Is Your Action Planning As Effective As It Could Be?

I often need to persuade clients that the ‘future-focused’ element of a learning initiative (call it action planning, visioning, learning transfer etc etc) can be, indeed should be, delivered in exactly the same way as the ‘developmental’ elements. There seems to be a strong desire to isolate the action planning phase from the learning acquisition phase by applying a different set of pedagogical principles. At best this is confusing and unnecessary, at worst it impedes effective learning transfer, and in this blog I’m going to suggest why.

Let me offer an example from just last week. My colleague Ann Alder and I were working with a long-standing client from the education sector, helping them to extend the well tried and tested learning framework they used in their organisation so that it better supported coaching approaches. We’d used a range of learning tools and groupwork structures to develop their thinking, filtering potential approaches and building agreement on which ones should be taken forward. At this point Ann introduced our most successful planning tools, Voyage Mapping™ with the intention of using it as a hands-on and visual way of developing their action plan. What Ann and I anticipated was that we would take a couple of hours to draw on the Voyage Mapping board a representation of the route to implementation for their agreed plans - a representation that could be captured in words and circulated around the organisation.

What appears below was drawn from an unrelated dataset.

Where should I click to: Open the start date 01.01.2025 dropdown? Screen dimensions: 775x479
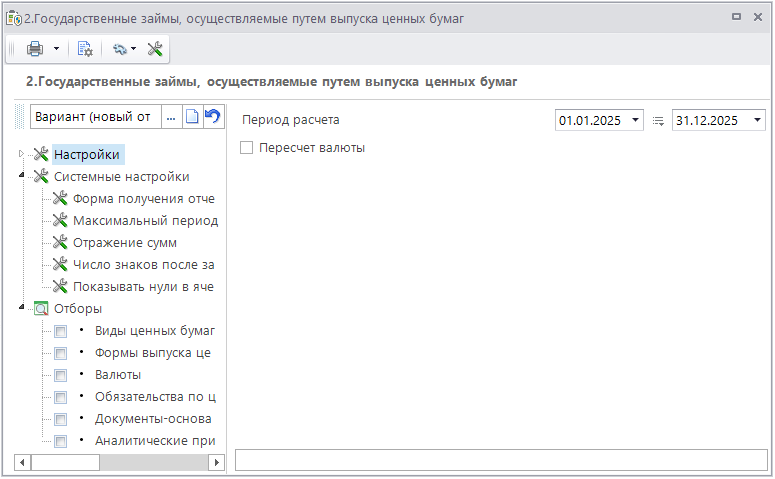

Now one of the principles that underpin experiential learning is this:

 your debrief relates to what actually happens, you do not debrief what you intended to happen.

To clarify - if the session is wildly different from what you envisaged it was going to be, you as the facilitator need to trust that there is learning available in what actually happened that will support the stated learning outcomes for the session. You may need to think on your feet, you will almost certainly have to revise the questions you were going to use in your debrief, it may discomfort you and make you work hard, but you have to trust the process you’ve initiated.

After two hours around the Voyage Mapping board we didn’t have a route plan, we didn’t have anything that resembled ‘first steps’ or ‘milestone review points’. What we had was a lot of notes from multiple team members, ideas, suggestions, criticisms, tangents and oblique references with nobody recalling their meaning. It was a mess, and the team had followed no discernable process that could be debriefed. But we did debrief - we debriefed what had happened - and the team gained some powerful insights about themselves from the questions we posed. It became clear that whilst there was consensus on what they needed to do there was still work to do on how to do it. This was only revealed because we’d not moved away from good experiential learning practice despite this being a session that was exploring matters that were yet to happen, rather than the more customary retrospective reviews.

Our next step (again good experiential learning practice) was to recognise that we weren’t going to progress this issue by working collectively, we needed individual representations from each team member so that a range of possibilities could be defined, presented and considered. We moved away from the large Voyage Mapping board version with everybody pooling their thoughts, and gave each person a smaller Individual Voyage Mapping version and asked them to design their own take on an implementation process. On completion these were shared by each team member in turn, and from them they collectively manufactured a solution that everybody could get behind.

What I hope that this example shows is that action planning is an integral part of the experiential process, it should be delivered without reverting to more didactic, less immersive methods. Tools like Voyage Mapping support this approach but it needs the facilitator to believe that the result is going to be just as, if not more, effective than a more conventional action planning process. 

In summary what this needs from the facilitator is:

  • Know what outcome you’re looking for (clear learning objectives).
  • Be prepared to be flexible about the methods and tools you use.
  • Use a mix of team-focused and individually-focused approaches.

and, above all,

  • Work with what’s happening in the room, not what you anticipated would happen.